**Instructions to follow:**
Please continue the text below on intellectual property and liability in research contracts, starting right after its last sentence.

**Text block:**
Contracts are negotiated to allow College to retain full rights to the results of its research while allowing its sponsors as much commercial advantage as possible. Any commercial advantage will be subject to a reasonable revenue return to College. College has a responsibility to maximise the benefits arising from its research, and ensure that it can exercise an appropriate degree of control over the use of such IP. This may include receiving a proper share in any benefits arising from the use of such IP, even if the practicalities of its ownership and exploitation are such that IP must be held by another party. On this basis, College’s preferred starting position in any research contract is:
- Imperial should retain ownership of IP arising from the research it conducts
- The funder is granted an internal, non-exclusive, research and development licence (but not for the purposes of commercial exploitation)
Commercial licence terms should not be agreed in a research contract. This may constitute a trading activity and affect the College’s status as an exempt charity.
Useful documents: IP advice and approval in research contracts
Further information is available in the Intellectual Property pages
Indemnity and Liability
This is a complex area and what may be included in a contract, and why, requires case-by-case assessment.
A contract commonly includes clauses to confirm that:
- the results of research by definition cannot be guaranteed
- individual researchers and the College cannot be held liable for the sponsor's use of the results of research
- individual researchers and the College are not responsible for any indirect or consequential loss arising from the research
- there is a financial cap on the College's liability
It may be appropriate to negotiate additional limits on the College’s liability depending on the project.

**Stored data:**
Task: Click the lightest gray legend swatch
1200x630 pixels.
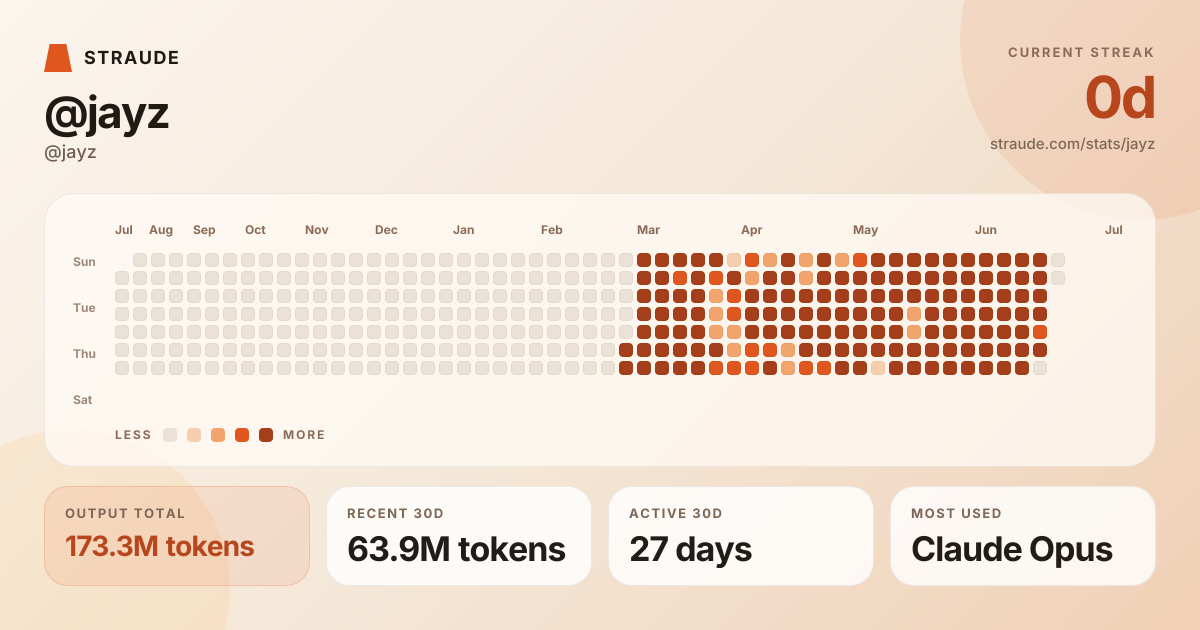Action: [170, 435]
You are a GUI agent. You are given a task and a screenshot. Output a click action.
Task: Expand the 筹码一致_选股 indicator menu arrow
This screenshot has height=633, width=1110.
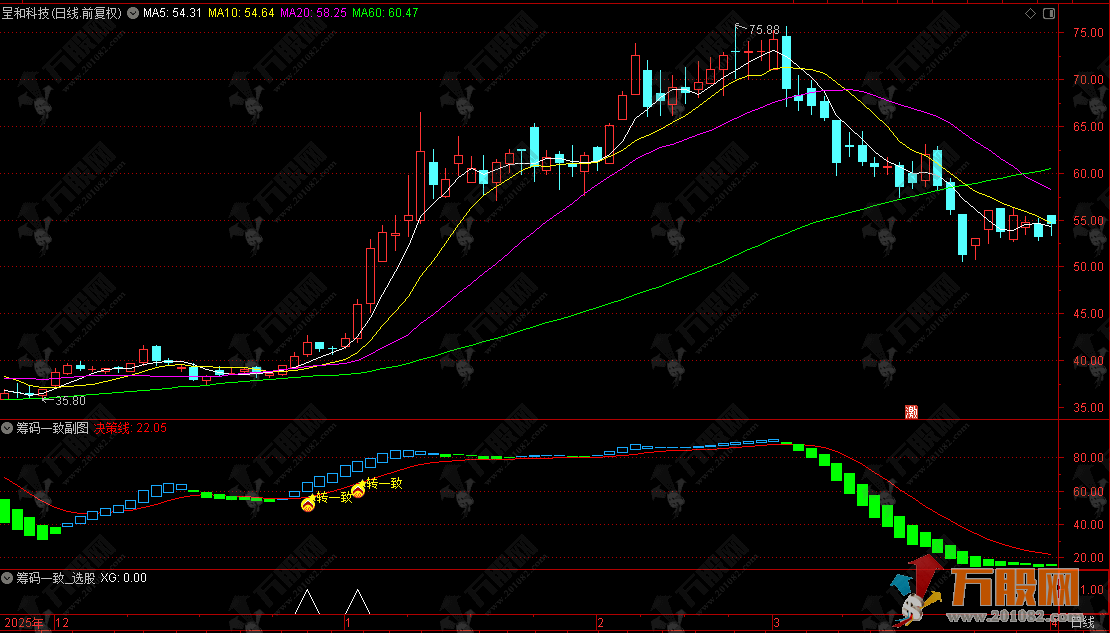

**Response for this exercise:**
Contracts which include any of the following risks will be referred to the Insurance Manager for approval:
- Contracts where staff or students will be working on offshore rigs or platforms
- Radiation or nuclear contamination or assembley
- Punitive, exemplary or liquidated damages (especially relevant to United States law)
- Human Clinical studies involving children under 5, pregnant women or over 5000 participants per site
- Human Clinical studies being conducted overseas
NB Clinical Studies at overseas sites sometimes require a local Insurance Policy.
The following terms on a contract will also require a referral to the Insurance Manager:
- Terms which require the College to name a beneficiary on its Insurance Policy
- Terms which include a 'hold harmless' clause, whether reciprocal or not, or a mutual indemnity or terms which waive subrogration rights.
It is possible that either party may need to terminate the project for a variety of reasons. These might include reduced interest in the work, resource issues, inability to complete the work, or factors that are beyond normal control, for example the death of a key investigator. The College negotiates to ensure that the sponsor cannot withdraw funding without reasonable cause or notice. A contract should contain a mutual right to terminate the contract, with a notice period of no less than three months to be given and agreement to pay all costs incurred and committed up to date of termination.
The College should not agree to provide any specific warranties other than that the College is able to enter into and be bound by the terms of the contract. Wherever applicable the contract should contain an ‘Experimental Research Waiver’. This is a clause stating that the results of the work are not warranted or guaranteed in any way and that any liability arising from use of the results will be entirely the responsibility of the user.
Law and jurisdiction
English law and jurisdiction is the preferred position of the College. This refers to the interpretation of the contract and jurisdiction of courts in its enforcement. The acceptance of another law and jurisdiction may affect the cover provided by College insurance. There may also be additional costs involved should specialist professional or legal advice be required.